Last November, the SEC voted to eliminate the reconciliation that must be included in a 20-F annual report if a foreign private issuer is presenting its financial statements in accordance with International Financial Reporting Standards as published by the IASB. The official release (No. 33-8879) came to be on December 21, 2007 - with an effective date of March 4, 2008.

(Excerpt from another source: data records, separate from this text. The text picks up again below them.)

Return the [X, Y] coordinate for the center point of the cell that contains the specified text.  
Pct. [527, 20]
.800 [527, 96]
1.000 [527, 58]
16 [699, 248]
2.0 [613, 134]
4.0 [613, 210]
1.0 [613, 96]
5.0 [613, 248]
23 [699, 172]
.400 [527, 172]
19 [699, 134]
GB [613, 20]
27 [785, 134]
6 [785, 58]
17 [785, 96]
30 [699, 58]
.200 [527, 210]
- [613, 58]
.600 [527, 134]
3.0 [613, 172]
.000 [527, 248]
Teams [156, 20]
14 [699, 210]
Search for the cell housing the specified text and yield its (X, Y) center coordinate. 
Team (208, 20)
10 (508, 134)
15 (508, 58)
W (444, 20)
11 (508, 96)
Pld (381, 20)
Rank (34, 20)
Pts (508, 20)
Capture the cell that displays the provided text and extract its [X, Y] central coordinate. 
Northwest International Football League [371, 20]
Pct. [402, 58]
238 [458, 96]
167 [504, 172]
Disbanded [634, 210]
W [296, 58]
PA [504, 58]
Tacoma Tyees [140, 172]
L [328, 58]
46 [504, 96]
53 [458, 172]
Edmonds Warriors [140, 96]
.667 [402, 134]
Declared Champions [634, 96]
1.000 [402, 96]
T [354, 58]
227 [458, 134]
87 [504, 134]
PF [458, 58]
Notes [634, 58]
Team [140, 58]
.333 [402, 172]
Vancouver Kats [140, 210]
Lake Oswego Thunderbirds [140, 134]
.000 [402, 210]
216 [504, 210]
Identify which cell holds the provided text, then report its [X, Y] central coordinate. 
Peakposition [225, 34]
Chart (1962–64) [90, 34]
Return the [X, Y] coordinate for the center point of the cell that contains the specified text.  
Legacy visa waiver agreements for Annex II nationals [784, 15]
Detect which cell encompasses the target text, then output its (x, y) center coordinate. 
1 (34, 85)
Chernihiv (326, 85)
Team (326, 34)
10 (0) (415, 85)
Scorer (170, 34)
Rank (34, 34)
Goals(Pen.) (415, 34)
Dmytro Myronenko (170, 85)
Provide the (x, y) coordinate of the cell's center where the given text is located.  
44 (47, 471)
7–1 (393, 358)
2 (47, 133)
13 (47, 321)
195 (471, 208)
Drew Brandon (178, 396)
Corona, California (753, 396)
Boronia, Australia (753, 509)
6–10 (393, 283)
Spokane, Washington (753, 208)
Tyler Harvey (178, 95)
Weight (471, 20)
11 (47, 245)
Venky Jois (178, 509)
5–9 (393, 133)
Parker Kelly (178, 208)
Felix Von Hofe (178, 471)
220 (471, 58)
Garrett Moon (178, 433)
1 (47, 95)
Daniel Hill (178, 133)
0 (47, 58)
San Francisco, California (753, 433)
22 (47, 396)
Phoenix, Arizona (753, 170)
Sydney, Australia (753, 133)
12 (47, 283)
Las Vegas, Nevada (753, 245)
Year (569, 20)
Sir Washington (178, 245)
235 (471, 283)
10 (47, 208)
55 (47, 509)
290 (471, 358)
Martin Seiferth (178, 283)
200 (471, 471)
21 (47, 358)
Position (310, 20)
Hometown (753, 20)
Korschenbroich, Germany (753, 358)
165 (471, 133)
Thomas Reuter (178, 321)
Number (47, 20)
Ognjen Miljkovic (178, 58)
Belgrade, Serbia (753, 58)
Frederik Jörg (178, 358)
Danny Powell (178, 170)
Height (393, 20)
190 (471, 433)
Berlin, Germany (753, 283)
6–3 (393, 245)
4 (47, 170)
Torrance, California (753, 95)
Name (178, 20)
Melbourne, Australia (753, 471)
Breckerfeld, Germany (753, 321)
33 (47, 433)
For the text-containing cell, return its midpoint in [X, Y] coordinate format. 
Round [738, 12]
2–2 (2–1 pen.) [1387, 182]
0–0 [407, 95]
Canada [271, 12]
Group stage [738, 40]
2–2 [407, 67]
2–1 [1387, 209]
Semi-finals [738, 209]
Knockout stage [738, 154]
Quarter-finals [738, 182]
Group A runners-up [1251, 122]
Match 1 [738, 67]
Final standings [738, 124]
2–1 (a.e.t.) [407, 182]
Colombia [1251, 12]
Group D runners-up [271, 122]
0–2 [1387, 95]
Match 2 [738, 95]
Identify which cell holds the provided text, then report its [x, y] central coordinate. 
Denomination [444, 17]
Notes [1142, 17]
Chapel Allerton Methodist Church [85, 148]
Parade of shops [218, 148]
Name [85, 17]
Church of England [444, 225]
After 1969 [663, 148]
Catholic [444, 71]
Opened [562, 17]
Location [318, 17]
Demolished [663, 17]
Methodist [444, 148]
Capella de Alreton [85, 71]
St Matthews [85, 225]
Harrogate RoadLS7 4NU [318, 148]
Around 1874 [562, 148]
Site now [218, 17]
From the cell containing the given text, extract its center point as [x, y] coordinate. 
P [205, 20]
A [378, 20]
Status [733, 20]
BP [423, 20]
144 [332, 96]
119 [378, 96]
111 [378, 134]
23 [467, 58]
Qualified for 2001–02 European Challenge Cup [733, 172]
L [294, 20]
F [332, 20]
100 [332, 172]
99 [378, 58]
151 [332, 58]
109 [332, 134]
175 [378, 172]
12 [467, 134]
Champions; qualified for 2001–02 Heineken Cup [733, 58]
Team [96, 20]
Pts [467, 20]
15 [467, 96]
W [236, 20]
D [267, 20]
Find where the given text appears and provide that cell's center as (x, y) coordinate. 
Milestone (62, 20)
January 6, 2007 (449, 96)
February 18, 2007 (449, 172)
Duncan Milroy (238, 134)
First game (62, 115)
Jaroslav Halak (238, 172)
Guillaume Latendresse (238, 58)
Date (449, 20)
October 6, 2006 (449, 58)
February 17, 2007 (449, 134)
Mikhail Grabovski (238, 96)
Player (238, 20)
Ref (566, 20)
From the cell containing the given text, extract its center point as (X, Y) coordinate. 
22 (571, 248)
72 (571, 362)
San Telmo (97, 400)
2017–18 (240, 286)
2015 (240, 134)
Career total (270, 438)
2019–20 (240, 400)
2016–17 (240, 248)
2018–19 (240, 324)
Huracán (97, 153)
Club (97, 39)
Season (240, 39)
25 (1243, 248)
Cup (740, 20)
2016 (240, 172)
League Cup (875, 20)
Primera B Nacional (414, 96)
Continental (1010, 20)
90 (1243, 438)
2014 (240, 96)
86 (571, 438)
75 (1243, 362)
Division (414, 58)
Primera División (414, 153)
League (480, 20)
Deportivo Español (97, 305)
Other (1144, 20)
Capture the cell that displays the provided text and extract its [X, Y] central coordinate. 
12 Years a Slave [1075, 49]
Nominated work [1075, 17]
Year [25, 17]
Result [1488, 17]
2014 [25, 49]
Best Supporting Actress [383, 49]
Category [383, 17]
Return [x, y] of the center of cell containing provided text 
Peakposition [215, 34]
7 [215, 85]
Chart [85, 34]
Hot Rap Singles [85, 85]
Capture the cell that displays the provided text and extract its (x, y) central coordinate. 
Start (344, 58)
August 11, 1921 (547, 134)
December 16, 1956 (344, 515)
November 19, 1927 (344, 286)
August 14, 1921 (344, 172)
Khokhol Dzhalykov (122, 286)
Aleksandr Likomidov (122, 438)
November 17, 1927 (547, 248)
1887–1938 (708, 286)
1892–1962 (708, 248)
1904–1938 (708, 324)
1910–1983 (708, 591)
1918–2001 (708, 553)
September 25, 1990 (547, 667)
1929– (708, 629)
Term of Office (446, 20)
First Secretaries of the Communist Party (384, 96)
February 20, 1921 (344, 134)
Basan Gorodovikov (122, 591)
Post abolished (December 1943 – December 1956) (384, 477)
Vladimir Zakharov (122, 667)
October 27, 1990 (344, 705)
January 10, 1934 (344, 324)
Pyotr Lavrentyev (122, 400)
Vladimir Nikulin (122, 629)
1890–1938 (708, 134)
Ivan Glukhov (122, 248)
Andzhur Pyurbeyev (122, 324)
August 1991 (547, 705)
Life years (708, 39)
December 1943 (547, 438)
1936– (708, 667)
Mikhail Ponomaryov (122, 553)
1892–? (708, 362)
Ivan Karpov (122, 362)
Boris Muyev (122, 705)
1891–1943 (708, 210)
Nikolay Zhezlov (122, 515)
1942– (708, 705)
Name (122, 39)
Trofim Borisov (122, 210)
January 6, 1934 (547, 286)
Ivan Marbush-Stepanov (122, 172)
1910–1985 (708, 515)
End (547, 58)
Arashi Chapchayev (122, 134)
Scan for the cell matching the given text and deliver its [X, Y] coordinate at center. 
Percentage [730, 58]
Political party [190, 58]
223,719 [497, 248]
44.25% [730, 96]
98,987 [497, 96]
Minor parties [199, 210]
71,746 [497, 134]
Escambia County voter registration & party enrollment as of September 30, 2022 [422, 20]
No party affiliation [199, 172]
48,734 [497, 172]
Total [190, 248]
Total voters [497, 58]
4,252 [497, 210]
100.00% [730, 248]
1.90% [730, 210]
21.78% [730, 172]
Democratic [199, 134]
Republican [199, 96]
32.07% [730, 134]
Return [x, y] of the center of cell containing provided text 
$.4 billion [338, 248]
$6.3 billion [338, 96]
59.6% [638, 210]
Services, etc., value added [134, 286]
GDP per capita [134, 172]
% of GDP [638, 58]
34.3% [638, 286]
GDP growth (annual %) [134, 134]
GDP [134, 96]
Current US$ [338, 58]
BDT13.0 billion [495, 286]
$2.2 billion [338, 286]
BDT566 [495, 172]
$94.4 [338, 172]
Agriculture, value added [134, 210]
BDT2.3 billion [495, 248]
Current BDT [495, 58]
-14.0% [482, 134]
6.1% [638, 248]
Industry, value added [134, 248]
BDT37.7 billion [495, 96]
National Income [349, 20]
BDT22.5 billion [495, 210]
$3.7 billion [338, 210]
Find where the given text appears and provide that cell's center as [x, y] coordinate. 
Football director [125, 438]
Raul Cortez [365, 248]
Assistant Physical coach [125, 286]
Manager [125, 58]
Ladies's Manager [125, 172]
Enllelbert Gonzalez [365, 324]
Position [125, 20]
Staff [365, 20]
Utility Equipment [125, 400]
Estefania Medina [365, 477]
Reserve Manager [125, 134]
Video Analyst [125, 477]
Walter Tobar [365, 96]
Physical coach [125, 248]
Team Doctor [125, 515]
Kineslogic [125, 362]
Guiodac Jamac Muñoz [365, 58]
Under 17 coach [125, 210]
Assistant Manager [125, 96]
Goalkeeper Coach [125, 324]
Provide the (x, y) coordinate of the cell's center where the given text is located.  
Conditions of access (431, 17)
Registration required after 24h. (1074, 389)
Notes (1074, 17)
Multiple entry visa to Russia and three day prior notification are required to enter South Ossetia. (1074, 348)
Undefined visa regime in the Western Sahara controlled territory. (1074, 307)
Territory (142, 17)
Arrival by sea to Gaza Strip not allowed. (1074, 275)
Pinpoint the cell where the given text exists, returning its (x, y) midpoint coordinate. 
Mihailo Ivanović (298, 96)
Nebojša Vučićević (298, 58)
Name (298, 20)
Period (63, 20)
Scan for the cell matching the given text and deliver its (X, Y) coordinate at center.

That gap - no pun intended - means that affected companies with years ending after November 15, 2007 but wishing to file before March 4, 2008 will still have to comply with the reconciliation as it exists today. So we may still see a few reconciliations, and still get to ponder the wideness of the GAAP in the two sets of standards in terms of recent history. It's possible though, that the SEC will work with those affected companies and possibly grant them exceptions if their differences are minor enough. Too bad investors would never get to see what might be minor differences - and what might not be minor.

In other international news, the FASB sponsored a webcast yesterday. Subject: "Towards a Global Reporting System: Where are We and Where are We Going?" Moderated by Wall Street Journal reporter Senior V-P and Controller of PepsiCo; David Reilly, the panelists included Robert Herz, Chairman of the FASB; Peter Bridgman,Greg Jonas, Managing Director of Moody’s Investors Service, and Sam Ranzilla, Partner at KPMG LLC.

You can access the archived webcast at this FASB link. I haven't listened yet, but from what I've heard, there was general agreement among the group that a fully converged system of accounting could be achieved in about five years, maybe seven. Life comes at you fast, as the commercials say.